Так, например, сказать, что серебряная монетка бродит и скитается по свету и при этом переживает множество приключений, что она — «бродяга», значит исходить из реальной сущности этого предмета, в то время как сказать, что стул, или стол, или шкаф — «бродяги», означало бы обречь повествование на неизбежные натяжки, вызвать недоумение читателя.
Юмор, фантазия и в конечном счете реализм Андерсена в значительной мере проявляют себя в этой меткости и остроумной находчивости, в постоянно проводимых им блистательных аналогиях и параллелях, из которых вырастает двойная жизнь его образов.
В той легкости, простоте, убедительности, с какой Андерсен в едином сюжетном развитии сталкивает биографии предметов, животных, растений с жизнью человека, в истории какого-нибудь зверька или предмета домашней утвари провидит схему человеческой жизни — детство, юность, зрелость, старость, смерть, притом иногда в самой общей, обобщающей форме — во всем этом он является подлинным наследником народной сказки и одновременно подлинным новатором, сумевшим приблизить метод народного искусства к современной действительности.
Кажется, будто Андерсен, в начале своей творческой жизни находившийся под особым влиянием Генриха Гейне, воплотил в своих произведениях те основные черты народного творчества и народной литературы, которые Гейне сформулировал в своем «Путешествии по Гарцу», сопоставив при этом метод сказочного мышления с мышлением ребенка:
«Лишь благодаря такой глубине созерцательной жизни, благодаря «непосредственности» возникла немецкая волшебная сказка, своеобразие которой состоит в том, что не только животные и растения, но и предметы, кажущиеся совершенно неодушевленными, говорят и действуют. Мечтательному и наивному народу, в тишине и уюте его низеньких лесных и горных хижин, открылась внутренняя жизнь этих предметов, они приобрели неотторжимую от них, последовательную индивидуальность, восхитительную смесь фантастической прелести и чисто человеческого мышления; и вот мы встречаем в сказках чудесные и вместе с тем совершенно понятные нам вещи: иголка с булавкой уходят от портного и в темноте сбиваются с дороги; соломинка и уголек терпят крушение, переправляясь через ручей… По тем же причинам так бесконечно значительна наша жизнь и в детские годы: в то время все для нас одинаково важно, мы все слышим, все видим, все наши впечатления соразмерны, тогда как впоследствии мы проявляем больше преднамеренности…»[3]
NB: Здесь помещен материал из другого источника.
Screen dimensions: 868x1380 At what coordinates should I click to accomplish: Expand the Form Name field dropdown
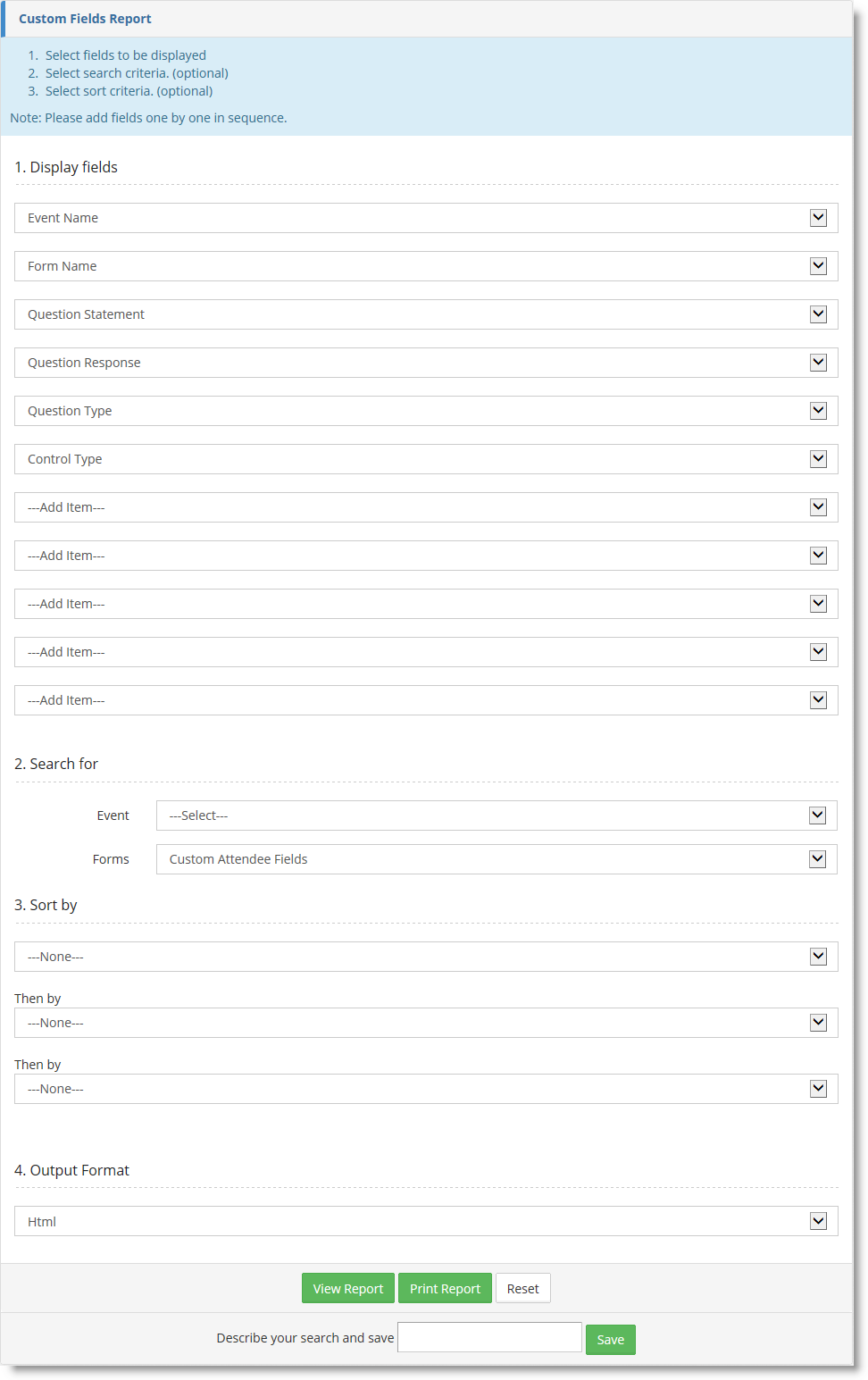(426, 266)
Содержанием творчества Андерсена, как всякого большого писателя, является жизнь во всем ее объеме, выраженная и отраженная по-своему в тех формах, в тех интонациях, тем голосом, той манерой, какая свойственна, необходима и доступна ему одному. Сказки Андерсена — это иносказание жизненной правды в форме фантастики.
Но присмотримся более внимательно к такого рода сказкам, попробуем разглядеть их внутреннее движение, их формулу. Начнем со сказки «Лен».
Это история промышленного растения, которое проходит все самые обычные стадии своего развития. В сказке рассказывается о том, как лен вырос и расцвел под влиянием солнца и дождя, как его затем вырвали с корнем из земли, как стали мять и трепать, а затем спряли пряжу, соткали холст, из холста сшили дюжину белья, которое в конце концов сносилось и было переварено на бумагу, а на бумаге напечатали интересные и поучительные книжки.
Способ переработки льна, порядок следования технологических процессов — все это дано с полнейшей точностью и достоверностью, здесь нет ничего вымышленного.
Что же в таком случае превращает этот полезный для детей рассказ в пленительную сказку для детей и для взрослых? То, что каждая форма существования льна и все переходы из одной стадии развития в другую даны как периоды развития одушевленного существа, думающего, чувствующего, переживающего свои радости и невзгоды со всей естественностью живого человеческого характера.
Отсюда типичный процесс обработки льна становится индивидуальной биографией, технология превращается в поэзию.
На поэтизацию этого самого скромного и прозаического материала и направлен стиль Андерсена.
Вот первый абзац сказки про лен:
«Лен цвел чудесными голубенькими цветочками, мягкими и нежными, как крылья мотыльков, даже еще нежнее! Солнце ласкало его, дождь поливал, и льну это было так же полезно и приятно, как маленьким детям, когда мать сначала умоет их, а потом поцелует; дети от этого хорошеют, хорошел и лен».